KIMI
- Malvern, Iowa; United States;
- Broadcast area: Omaha-Council Bluffs
- Frequency: 107.7 MHz
- Branding: Air1

Programming
- Format: Worship music
- Affiliations: Air1

Ownership
- Owner: Educational Media Foundation

History
- Former frequencies: 107.9 MHz (2011–2023)

Technical information
- Licensing authority: FCC
- Facility ID: 189501
- Class: A
- ERP: 1,200 watts
- HAAT: 124.0 meters (406.8 ft)
- Transmitter coordinates: 40°13′55″N 95°58′18″W﻿ / ﻿40.23194°N 95.97167°W

Links
- Public license information: Public file; LMS;

= KIMI (FM) =

Air 1 radio station in Malvern, Iowa

KIMI (107.7 MHz) is a contemporary worship music FM radio station licensed to Malvern, Iowa, United States, serving the Omaha–Council Bluffs metropolitan area. The station is owned by the Educational Media Foundation and carries its Air1 network.

==Construction permit==
This frequency (107.7 MHz) was supposed to be the planned construction permit (CP) for station KGGG, but the application was cancelled and deleted in 2010, over issues with the Federal Aviation Administration over its transmitter location. KIMI's owners have long tried to move its transmitter closer to Omaha, but have been continually rebuffed by the FCC and FAA, due to the 107.7 frequency causing interference to the nearby aircraft band utilized by Offutt Air Force Base and Eppley Airfield, Omaha's civil commercial airport.

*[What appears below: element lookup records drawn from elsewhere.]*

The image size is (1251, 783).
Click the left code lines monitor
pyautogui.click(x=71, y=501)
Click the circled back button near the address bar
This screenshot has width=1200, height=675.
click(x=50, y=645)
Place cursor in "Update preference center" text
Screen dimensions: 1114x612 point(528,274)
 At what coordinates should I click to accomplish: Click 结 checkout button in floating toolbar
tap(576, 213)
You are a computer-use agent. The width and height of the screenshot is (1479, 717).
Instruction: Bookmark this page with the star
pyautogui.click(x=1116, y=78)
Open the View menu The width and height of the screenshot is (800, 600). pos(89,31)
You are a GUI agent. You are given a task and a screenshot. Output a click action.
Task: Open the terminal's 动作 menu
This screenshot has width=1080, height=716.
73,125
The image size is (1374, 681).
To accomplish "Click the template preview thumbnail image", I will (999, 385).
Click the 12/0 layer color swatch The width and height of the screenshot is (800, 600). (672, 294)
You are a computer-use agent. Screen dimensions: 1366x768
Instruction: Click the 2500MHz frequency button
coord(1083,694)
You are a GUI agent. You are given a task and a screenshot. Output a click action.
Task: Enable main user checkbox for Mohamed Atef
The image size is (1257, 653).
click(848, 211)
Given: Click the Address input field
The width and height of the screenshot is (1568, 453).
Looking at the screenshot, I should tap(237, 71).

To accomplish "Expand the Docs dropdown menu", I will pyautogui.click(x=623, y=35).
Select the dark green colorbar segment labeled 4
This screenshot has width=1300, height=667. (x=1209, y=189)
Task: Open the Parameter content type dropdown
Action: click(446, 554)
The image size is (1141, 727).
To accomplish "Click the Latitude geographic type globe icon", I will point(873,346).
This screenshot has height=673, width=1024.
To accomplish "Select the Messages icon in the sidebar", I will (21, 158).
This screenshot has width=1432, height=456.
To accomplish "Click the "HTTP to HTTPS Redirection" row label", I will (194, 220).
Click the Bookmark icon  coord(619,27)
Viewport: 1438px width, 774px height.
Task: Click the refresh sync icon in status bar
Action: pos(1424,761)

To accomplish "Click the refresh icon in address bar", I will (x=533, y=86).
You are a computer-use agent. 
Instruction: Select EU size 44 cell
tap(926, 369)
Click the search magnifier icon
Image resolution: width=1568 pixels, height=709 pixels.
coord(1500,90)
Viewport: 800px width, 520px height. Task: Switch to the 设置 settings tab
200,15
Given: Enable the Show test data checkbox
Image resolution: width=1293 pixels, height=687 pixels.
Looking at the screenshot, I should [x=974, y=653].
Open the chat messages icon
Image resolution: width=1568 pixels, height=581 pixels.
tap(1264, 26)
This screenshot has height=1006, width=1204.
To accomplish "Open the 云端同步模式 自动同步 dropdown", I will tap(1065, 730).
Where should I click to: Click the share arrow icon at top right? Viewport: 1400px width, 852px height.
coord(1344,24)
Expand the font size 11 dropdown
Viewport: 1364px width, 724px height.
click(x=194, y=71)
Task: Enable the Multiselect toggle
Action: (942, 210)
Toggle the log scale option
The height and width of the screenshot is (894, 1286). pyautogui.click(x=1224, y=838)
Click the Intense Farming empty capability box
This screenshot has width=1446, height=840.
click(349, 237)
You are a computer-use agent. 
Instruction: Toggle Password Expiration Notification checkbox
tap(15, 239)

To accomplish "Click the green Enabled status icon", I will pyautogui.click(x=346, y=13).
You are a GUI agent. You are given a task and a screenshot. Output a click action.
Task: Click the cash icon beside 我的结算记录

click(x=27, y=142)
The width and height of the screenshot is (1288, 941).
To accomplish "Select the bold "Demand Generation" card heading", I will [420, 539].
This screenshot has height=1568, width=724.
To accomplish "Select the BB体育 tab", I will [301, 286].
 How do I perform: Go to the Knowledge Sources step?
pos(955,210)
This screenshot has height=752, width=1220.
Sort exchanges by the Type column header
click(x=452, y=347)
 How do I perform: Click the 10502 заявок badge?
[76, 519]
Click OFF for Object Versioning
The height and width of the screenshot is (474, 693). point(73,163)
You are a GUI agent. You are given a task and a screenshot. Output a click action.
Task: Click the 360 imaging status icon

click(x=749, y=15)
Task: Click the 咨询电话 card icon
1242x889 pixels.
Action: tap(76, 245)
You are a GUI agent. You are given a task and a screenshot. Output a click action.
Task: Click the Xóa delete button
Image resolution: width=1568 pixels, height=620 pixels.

On June 15, 2012, KIMI filed an application to modify the existing U.S. Federal Communications Commission (FCC) CP. It had been planned to be 6,000 watts at 107.9 MHz. The station moved to 107.7 MHz, changed the city of license to Sidney, Iowa, moved to a new transmitter site, increased ERP to 50,000 watts, and increased HAAT to 124 meters.

107.7 KIMI signed on around February 9, 2013 testing with classic rock music.

In late April 2016, it was announced that 107.7 KIMI was being sold to the Educational Media Foundation and slated as a satellite of 92.7 KYRA FM in Thousand Oaks, California to service the Omaha, NE Metro area with Christian Rock from the nationally syndicated Air1 network. As of October 2016, the station was granted a special authority to operate with reduced power of 110 watts. It had been broadcasting a commercial-free classic rock format since October 14, 2016. The sale of KIMI by Kona Coast Radio to EMF, at a price of $100,000, was consummated on October 11, 2017.